SUPPLIED RECORDS -
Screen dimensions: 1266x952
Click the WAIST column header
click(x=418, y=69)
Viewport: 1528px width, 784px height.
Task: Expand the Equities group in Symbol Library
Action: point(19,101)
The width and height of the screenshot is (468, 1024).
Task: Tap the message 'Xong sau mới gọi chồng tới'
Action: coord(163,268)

TO DO -
Line by line, please reproduce the records exactly.

COMPLETED TASK -
Screen dimensions: 1266x952
Click the WAIST column header
click(x=418, y=69)
Viewport: 1528px width, 784px height.
Task: Expand the Equities group in Symbol Library
Action: point(19,101)
The width and height of the screenshot is (468, 1024).
Task: Tap the message 'Xong sau mới gọi chồng tới'
Action: coord(163,268)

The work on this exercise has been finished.